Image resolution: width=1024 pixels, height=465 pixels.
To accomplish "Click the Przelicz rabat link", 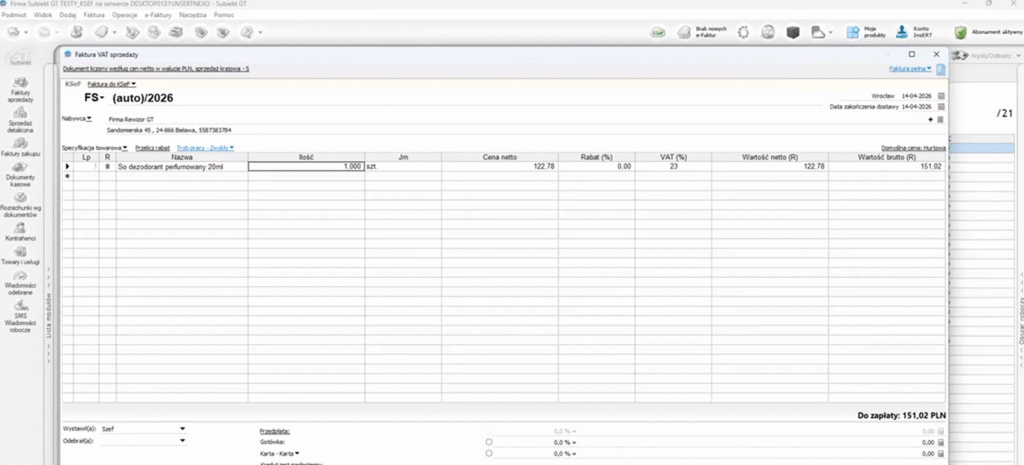I will click(x=152, y=147).
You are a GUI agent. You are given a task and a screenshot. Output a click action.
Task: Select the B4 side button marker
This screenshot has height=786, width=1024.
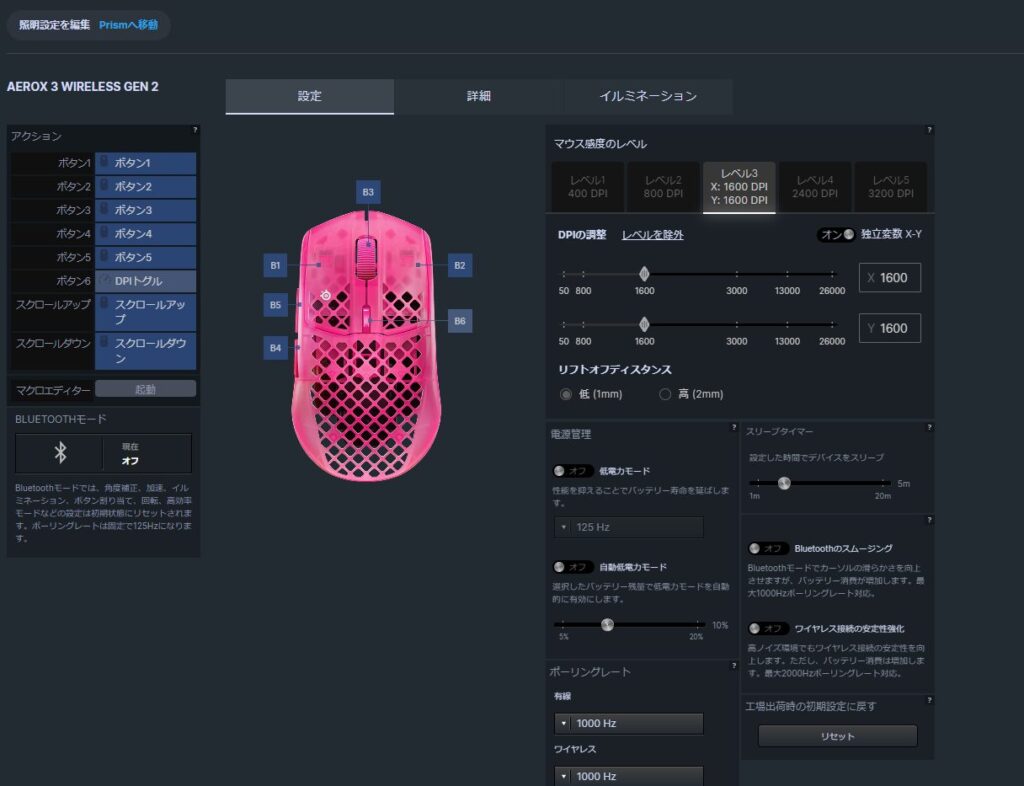point(275,348)
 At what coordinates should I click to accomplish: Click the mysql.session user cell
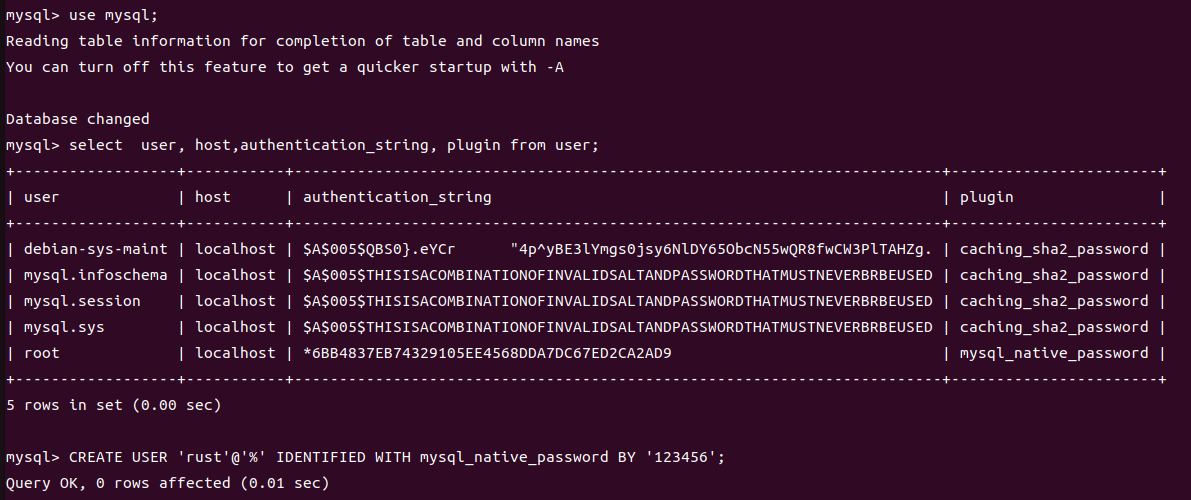(x=82, y=301)
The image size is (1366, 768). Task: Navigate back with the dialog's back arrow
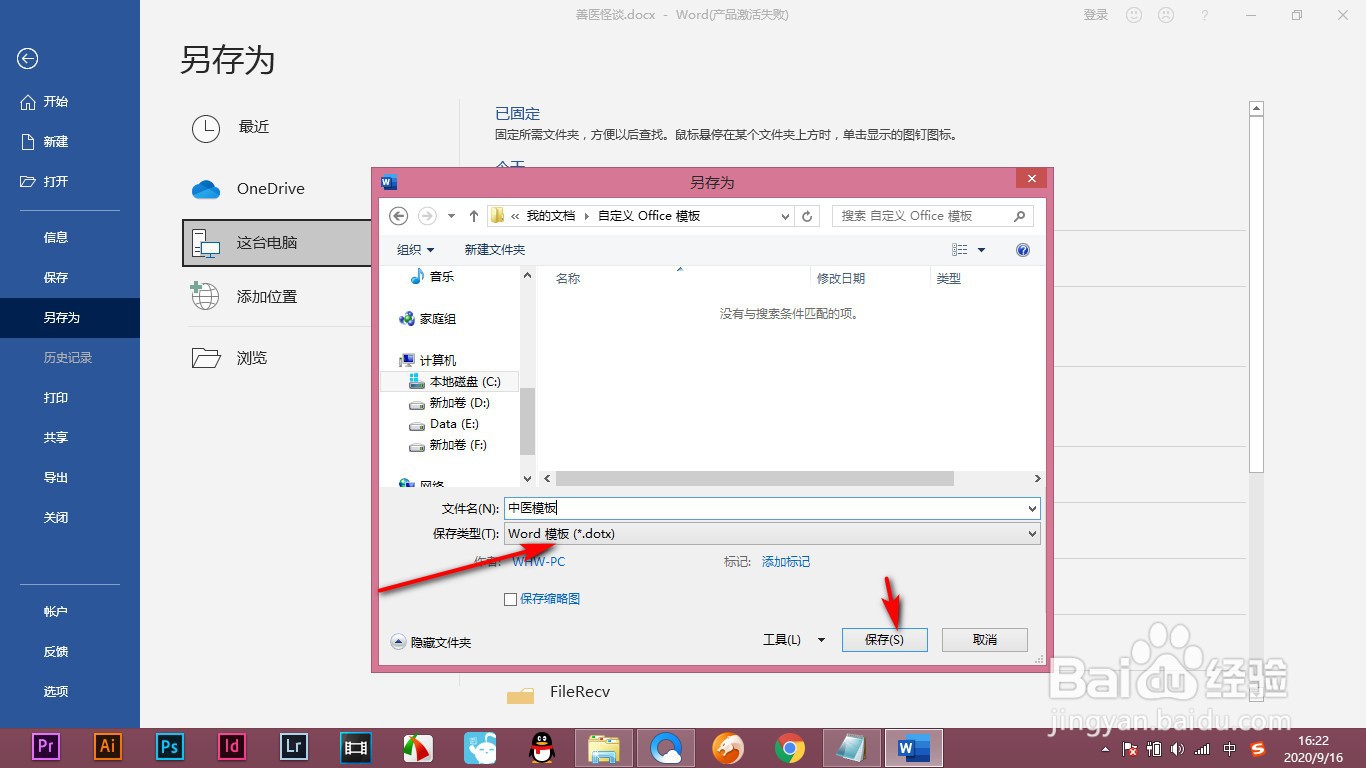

# # # # # # #

- What the exercise asks
Nothing but the lines from the one containing "This screenshot has height=786, width=1024." through the last line of the data should appear in the answer, copied exactly, with pictures excluded.

- Written reply
This screenshot has height=786, width=1024.
point(275,348)
 At what coordinates should I click to accomplish: Click the mysql.session user cell
(x=82, y=301)
The image size is (1366, 768). Task: Navigate back with the dialog's back arrow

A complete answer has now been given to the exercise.